→ Problem details
Can you recast every line of the entries below as a Markdown table with the columns "Row" and "Line", numbering each row, skipping blank lines, and leaving the pictures out?

== Available data

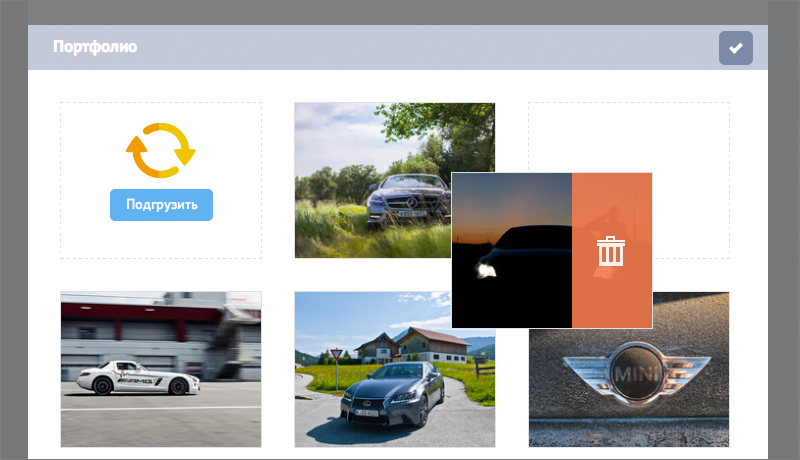This screenshot has width=800, height=460.
Task: Click the dashed upload drop area
Action: click(x=161, y=181)
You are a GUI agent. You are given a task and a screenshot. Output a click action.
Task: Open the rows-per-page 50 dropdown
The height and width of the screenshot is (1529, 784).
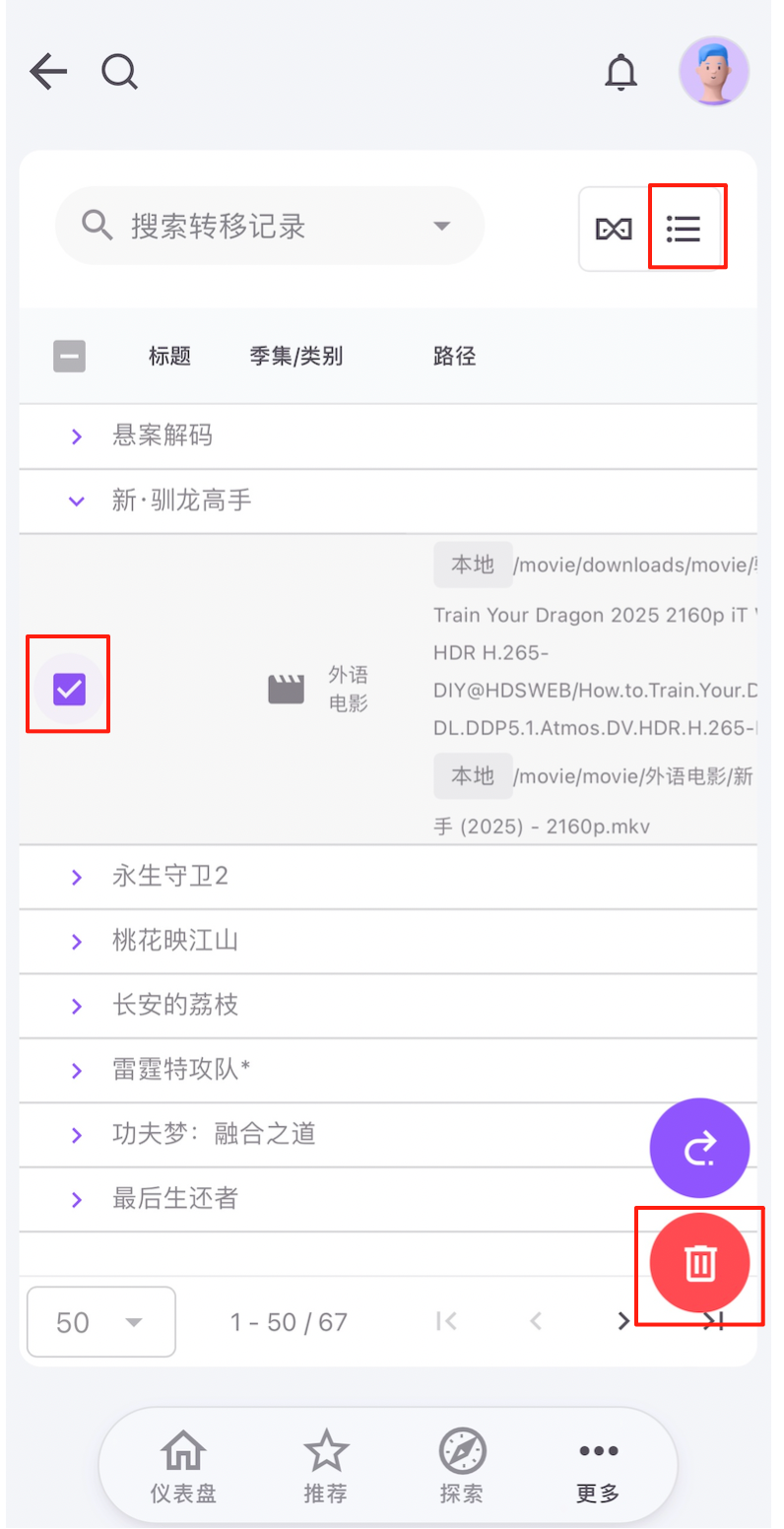coord(100,1322)
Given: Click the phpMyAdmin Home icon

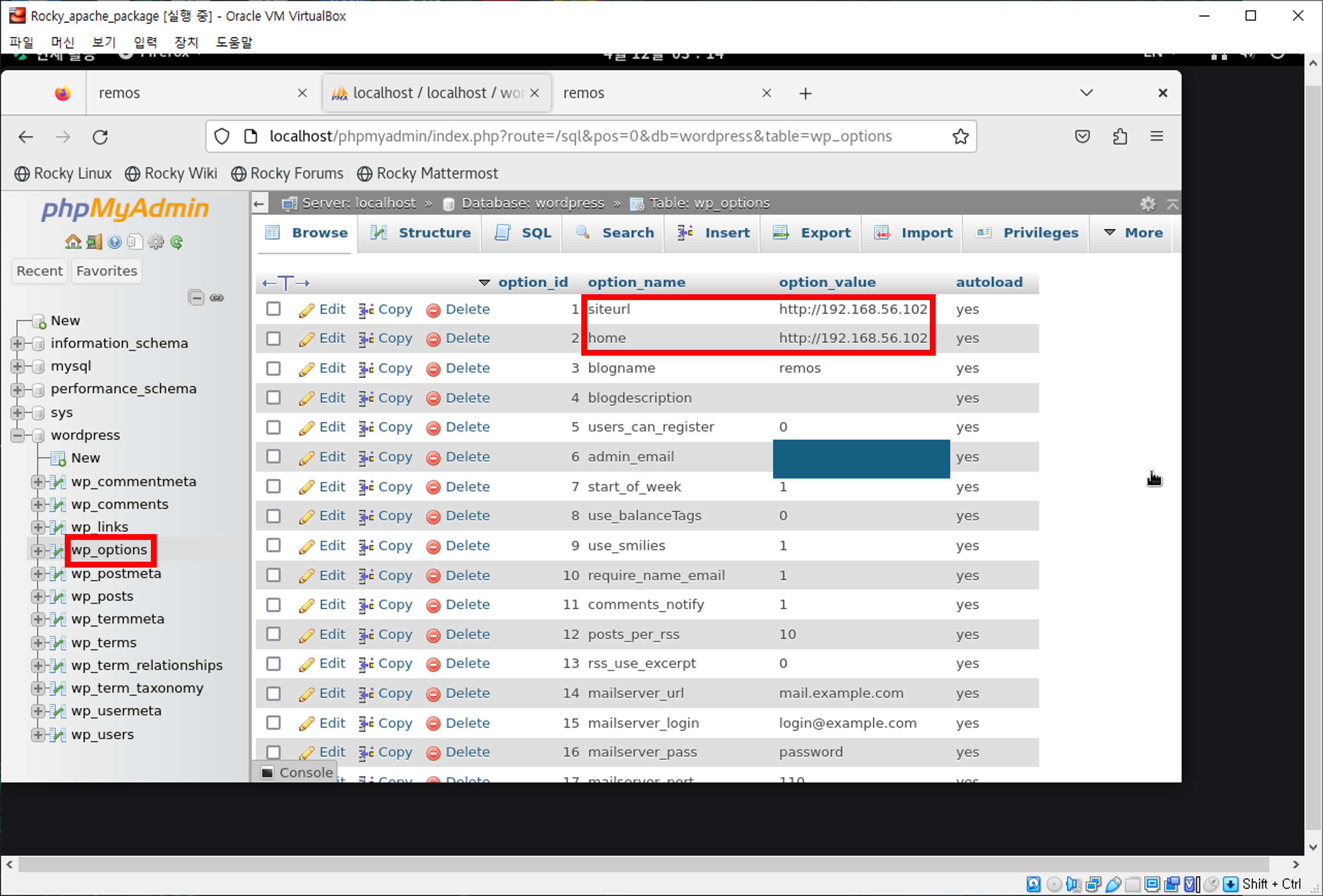Looking at the screenshot, I should coord(72,242).
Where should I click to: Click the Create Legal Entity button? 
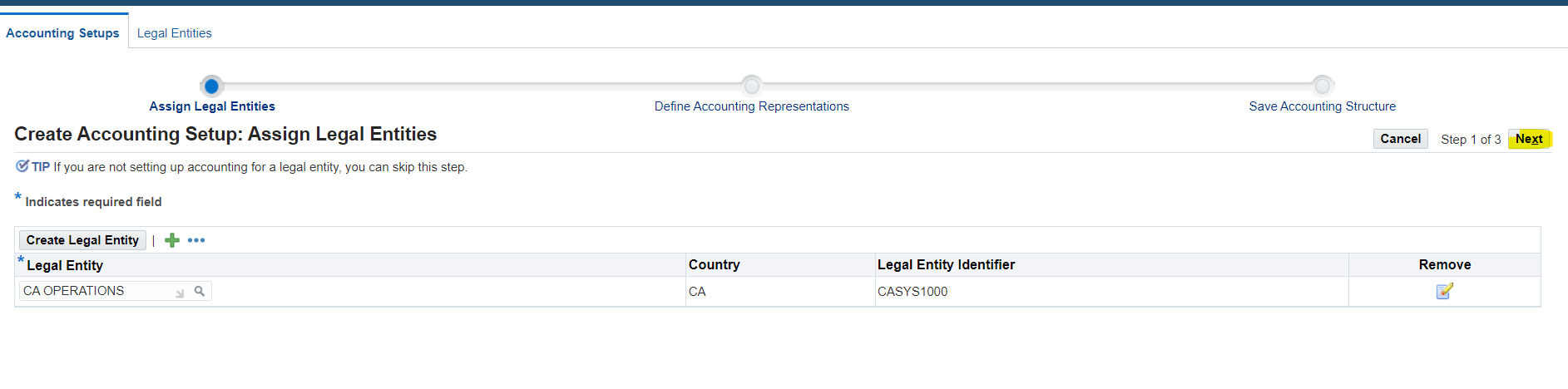(x=82, y=240)
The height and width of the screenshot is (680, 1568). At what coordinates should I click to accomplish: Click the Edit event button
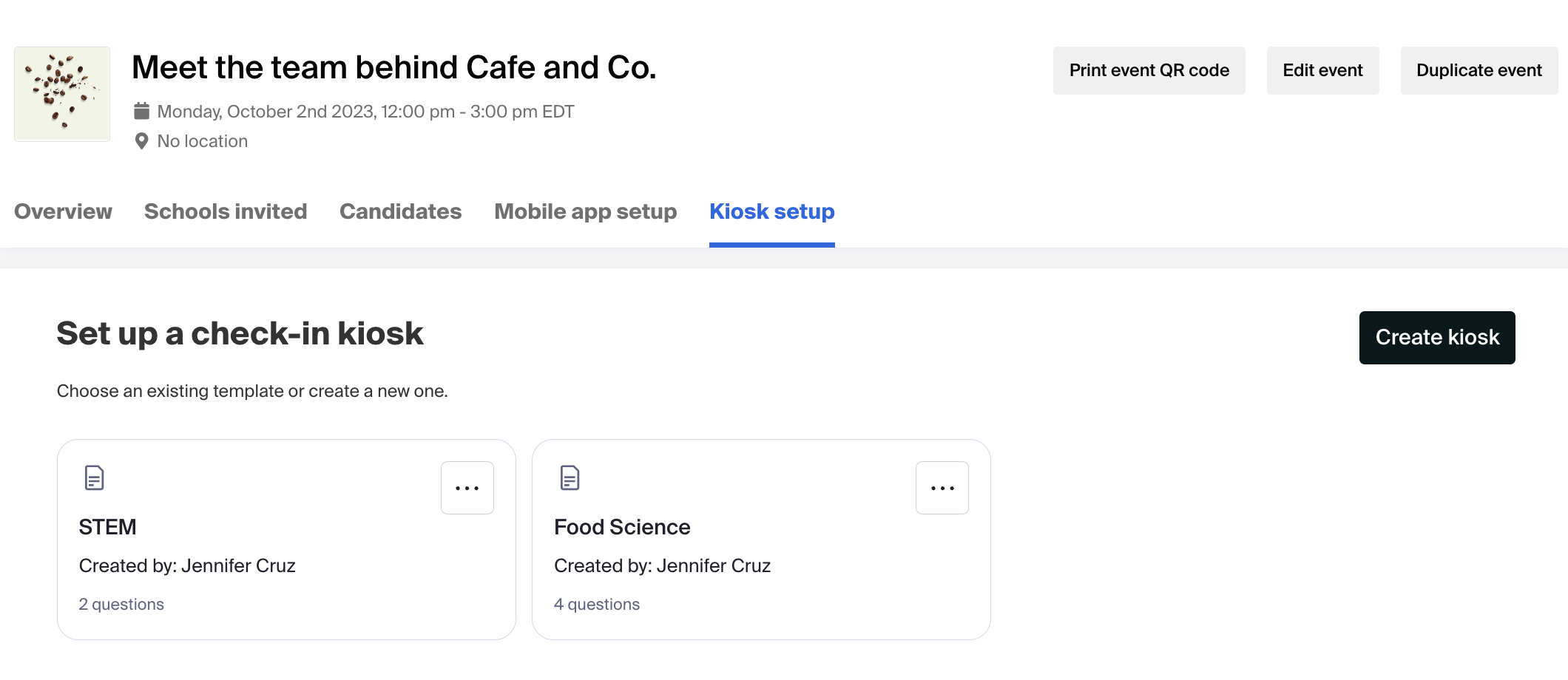(x=1322, y=70)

====

→ Exercise output
| Row | Line |
|---|---|
| 1 | This screenshot has width=800, height=460. |
| 2 | Task: Click the dashed upload drop area |
| 3 | Action: click(x=161, y=181) |
| 4 | You are a GUI agent. You are given a task and a screenshot. Output a click action. |
| 5 | Task: Open the rows-per-page 50 dropdown |
| 6 | The height and width of the screenshot is (1529, 784). |
| 7 | coord(100,1322) |
| 8 | Given: Click the phpMyAdmin Home icon |
| 9 | Looking at the screenshot, I should coord(72,242). |
| 10 | Where should I click to: Click the Create Legal Entity button?  |
| 11 | (x=82, y=240) |
| 12 | The height and width of the screenshot is (680, 1568). At what coordinates should I click to accomplish: Click the Edit event button |
| 13 | (x=1322, y=70) |